» Prompt 1: Reproduce the part of the Liu Xiaobo statue article starting at "The group called" and ending at "mismanaged public space.".
» Prompt 2: Carry on the article about the Liu Xiaobo statue from its last sentence.

» Passage shown:
▬▬▬▬▬▬▬▬▬▬

Hong Kong activists heed legal threats and move statue of Chinese Nobel Peace Prize winner Liu Xiaobo from Times Square mall

Shopping centre’s management had warned group it would apply for court order for its removal from piazza

Liu Xiaobo
Hong Kong activists moved a statue of late Chinese pro-democracy icon Liu Xiaobo from outside a popular shopping centre on Tuesday after the building’s owner warned it would seek a court order for the group’s removal.

The group called the management of Times Square “shameless” and vowed to complain to the Lands Department to see if the mall had mismanaged public space.

“It is so regrettable that a public space which belongs to Hongkongers cannot even tolerate a peaceful display of the statue,” former lawmaker “Long Hair” Leung Kwok-hung said.

The activists unveiled the 1.5-metre statue in Causeway Bay last Tuesday and wanted to display it until July 13 – the first anniversary of the death of Nobel Peace Prize winner Liu.

The statue outside Times Square. Photo: Sam Tsang
The group first set up a booth outside Times Square with a bust of Liu, and an exhibition to commemorate the Tiananmen Square crackdown, on May 31.

The mall had earlier sent the group a legal letter saying it had not asked for consent to use the open piazza and that the activists had violated rules by using loudspeakers to promote their political ideas and solicit donations.

▬▬▬▬▬▬▬▬▬▬

» Provided data:
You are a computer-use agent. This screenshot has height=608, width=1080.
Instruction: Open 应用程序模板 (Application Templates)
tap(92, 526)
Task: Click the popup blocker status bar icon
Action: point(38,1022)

▬▬▬▬▬▬▬▬▬▬

» Answer space 1:
The group called the management of Times Square “shameless” and vowed to complain to the Lands Department to see if the mall had mismanaged public space.

» Answer space 2:
Nobel Peace Prize winner gets Times Square statue despite protests

Leung said the group was contacted again on Saturday and told that the management would apply for an injunction order if they refused to leave.

“We are too poor to take the case to court. The legal fees would cost us hundreds of thousands of dollars,” Leung said, adding that they were moving with regret.

The 3,017 square metres of public space outside the mall is managed by Times Square. Under a special agreement signed between the mall’s developer and the government in 1992, the piazza can be used for “pedestrian passage and passive recreation/open space”.

In return, the mall was granted extra gross floor area of about 22,000 square metres.

Last month, part of the public space was set for a Pokemon carnival, with Times Square’s official Facebook account promoting the event.

“Why could they allow commercial activities just next to our booth? I think that made the streets even more congested,” Leung said.

The activists move the statue through the busy streets of Causeway Bay. Photo: Sam Tsang

At 3pm on Tuesday, the group moved the statue, along with booths and the bust, to a nearby pedestrian area on Paterson Street in Causeway Bay.

Leung hoped the management of Fashion Walk – a mall near the spot where the group moved to – and police would stay away and allow them to display the statue till July 13, when they would hold a commemoration rally near the government headquarters in Admiralty to pay tribute to Liu, who died of liver cancer at age 61 while in custody.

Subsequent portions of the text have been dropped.